→ **Extract provided**:
□ □ □ □ □

Loaned Water Bombers Hold the Line in Portugal’s Fiery August

Sirens from the wildfire fleet still echo above the valleys, but the exodus of foreign aircraft is finally on the horizon. By the end of the week the skies should quiet down—though not completely—as Portugal enters the closing stretch of an unusually brutal fire season.
Why foreign aircraft are still roaring over Portugal’s skies
The Fire Boss floatplanes dispatched by Sweden and the Canadair water bombers flown in from Greece have accepted a last-minute request from Lisbon to stay until Friday night, giving ground crews a crucial cushion while scattered hot spots continue to flare. Operating out of Monte Real air base, the four planes are part of the European Union’s civil-protection pool, which means Brussels foots a large share of the bill and national authorities coordinate the daily sorties. Their Swedish crews and Greek pilots expect a flight home on Saturday, weather and maintenance permitting.

□ □ □ □ □

→ **Challenge 1**: From the article on loaned water bombers in Portugal, extract the passage beginning with the words containing "Why foreign aircraft" and ending with "and maintenance permitting.".
→ **Challenge 2**: According to the article on loaned water bombers in Portugal, which air base are the four planes operating out of?

□ □ □ □ □

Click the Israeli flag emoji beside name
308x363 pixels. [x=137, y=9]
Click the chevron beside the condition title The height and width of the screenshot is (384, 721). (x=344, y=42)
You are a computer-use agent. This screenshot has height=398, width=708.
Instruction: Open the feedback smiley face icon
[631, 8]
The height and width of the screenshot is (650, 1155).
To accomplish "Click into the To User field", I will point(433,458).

□ □ □ □ □

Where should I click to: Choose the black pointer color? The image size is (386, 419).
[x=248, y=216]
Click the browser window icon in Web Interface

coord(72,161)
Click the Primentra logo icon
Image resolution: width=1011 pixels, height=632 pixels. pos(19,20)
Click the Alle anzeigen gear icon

□ □ □ □ □

→ **Exercise solution 1**:
Why foreign aircraft are still roaring over Portugal’s skies
The Fire Boss floatplanes dispatched by Sweden and the Canadair water bombers flown in from Greece have accepted a last-minute request from Lisbon to stay until Friday night, giving ground crews a crucial cushion while scattered hot spots continue to flare. Operating out of Monte Real air base, the four planes are part of the European Union’s civil-protection pool, which means Brussels foots a large share of the bill and national authorities coordinate the daily sorties. Their Swedish crews and Greek pilots expect a flight home on Saturday, weather and maintenance permitting.

→ **Exercise solution 2**: Monte Real air base